Project Almanac has absolutely no grounding whatsoever in reality. Obviously a science fiction story about teenagers who acquire the ability to time travel isn’t going to be 100% logical, but the sheer volume of disbelief this movie requires you to suspend is absurd. It asks you to believe that a group of teenagers could, with only some highly classified and mind-bogglingly complicated plans they found in a basement, assemble not only a working time machine, but a fusion reactor to power it with parts they get at a Home Depot. Because high level quantum mechanics is really just like Lego when you think about it. Of course an Xbox 360 has the parts they need to construct an interface for their new time machine. Of course he can, within a day, design a control interface app for the contraption on his phone.”
It also expects you to believe that those same self-obsessed teenagers immediately recognise the ripple effect of their temporal wanderings when a spate of random disasters occur around the world, and that they are not only able to attribute those disasters to their time travel, but within seconds are able to ascertain exactly what it was they changed that caused these catastrophes to occur. At a certain point, suspension of disbelief starts to detract from a movie’s watchability. Unfortunately for Project Almanac, it hits that point about 20 minutes in.
OK, it’s a time travel movie about teenagers, so let’s give them a break. This isn’t supposed to be about authentic scientific discovery or complex cascading causality. It’s about juvenile wish fulfilment, so does it deliver on that? Nope.
The uses they come up with for their time machine are so mundane that you’ll probably spend most of the runtime imagining just how much better you could have done given their opportunity. On top of that, the absolute disdain these kids have for the enormity of their discovery is depressing. Yes, ironic detachment is the hallmark of our generation, but a little wonder or some genuine scientific veneration would go a long way towards selling this premise. Even disaffected kids would be a little stirred by the discovery of time travel, right?
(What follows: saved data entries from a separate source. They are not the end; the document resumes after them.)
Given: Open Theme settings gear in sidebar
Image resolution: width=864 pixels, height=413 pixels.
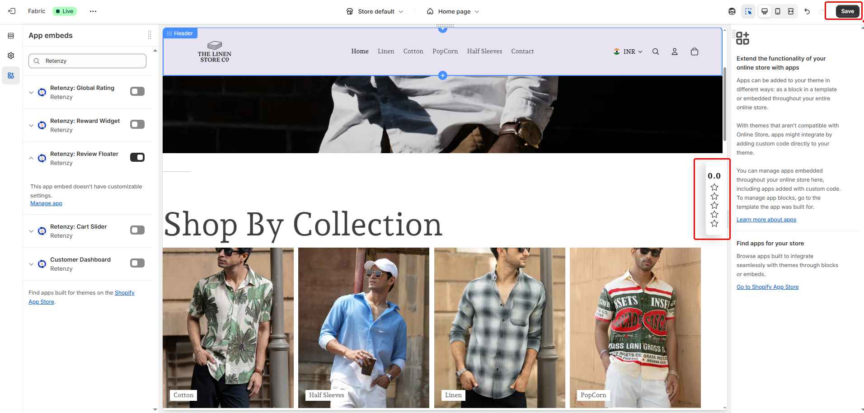Looking at the screenshot, I should [x=11, y=56].
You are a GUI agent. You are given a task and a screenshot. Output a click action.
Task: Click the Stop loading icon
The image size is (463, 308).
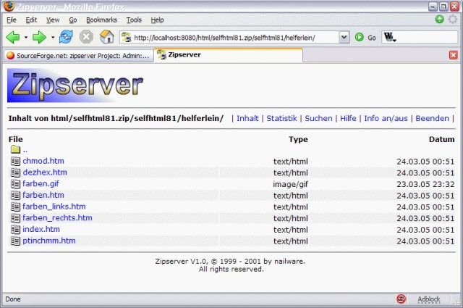86,36
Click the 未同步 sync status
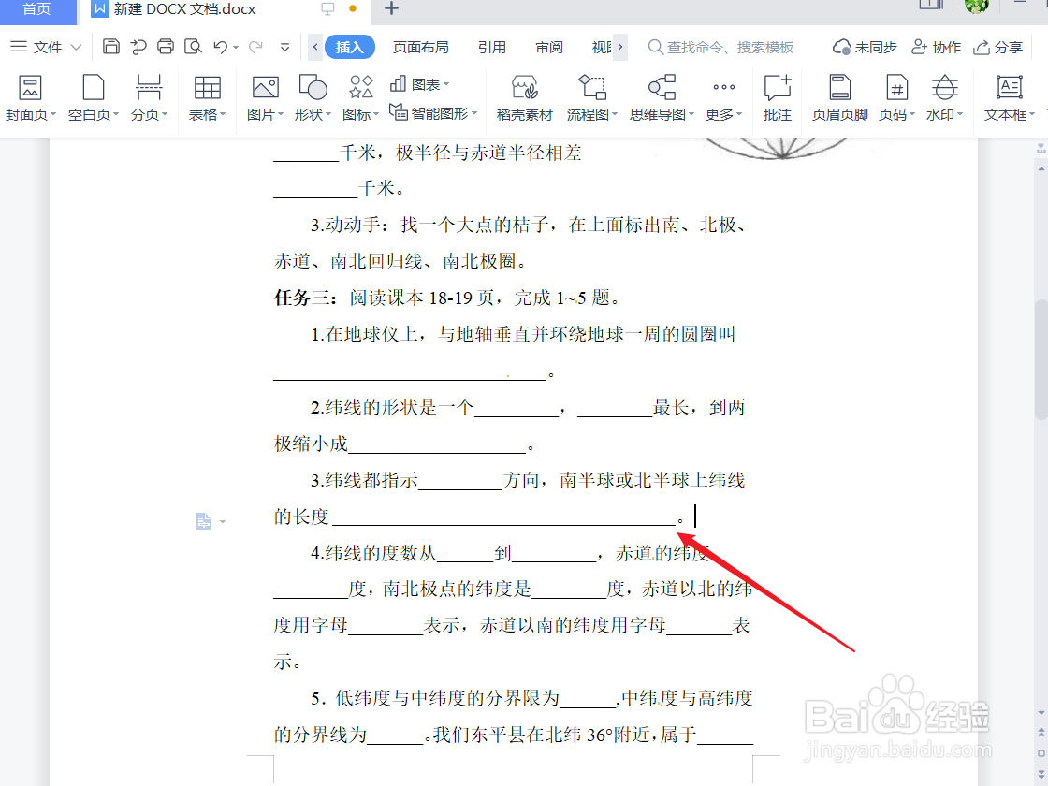Image resolution: width=1048 pixels, height=786 pixels. 863,46
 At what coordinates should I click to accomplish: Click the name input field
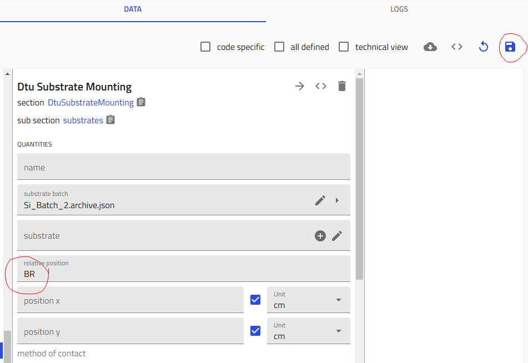tap(183, 167)
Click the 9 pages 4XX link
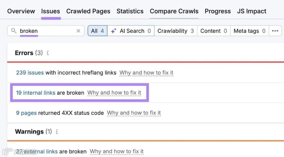 pos(26,113)
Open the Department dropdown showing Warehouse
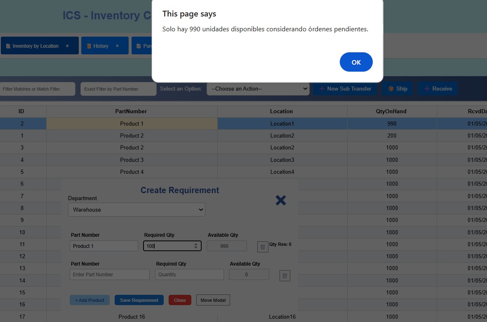 pos(136,210)
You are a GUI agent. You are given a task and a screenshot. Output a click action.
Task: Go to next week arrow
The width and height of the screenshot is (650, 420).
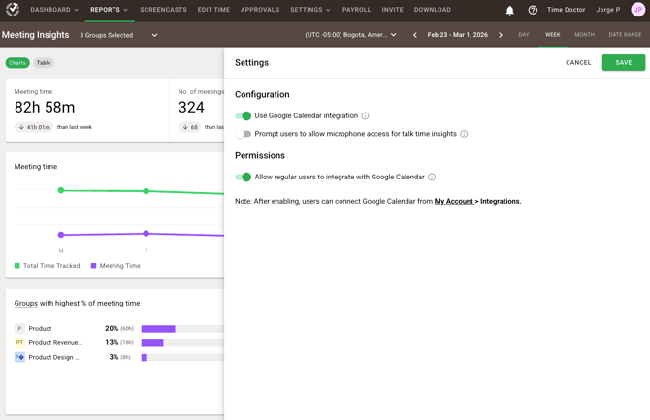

The main crux of the piece, like all teen movies, is a love story between unrealistically gorgeous science geek David (Jonny Weston) and uncharacteristically open-minded popular girl Jessie (Sofia Black D’Elia). David has crushed on Jessie since, like, forever, and his inventing time travel really warms her to him. But then he makes a stupid, selfish, time travel-based decision in order to acquire her, and that’s where the movie tries its hand at some proper paradox-heavy storytelling. Unfortunately the rules of time travel in this movie are already so convoluted by that point that there’s just no internal consistency against which the audience can measure the increasingly baffling plot twists. Also, this is a found footage movie, so anyone hoping for a least some exciting temporal special effects is going to be disappointed. Their time jumps are mostly accompanied by camera static and lots of Star Trek-style sparking.
It’s just not a great movie. The story is a mess, the characters are poorly drawn and eminently unlikeable, and the time travel is messy at best, and dull at worst. The actors, particularly Jonny Weston, do their absolute best to infuse the mostly-contrived dialogue with life, but ultimately Project Almanac is two hours of your life you’re going to want back. And, unlike these kids, you can’t get them.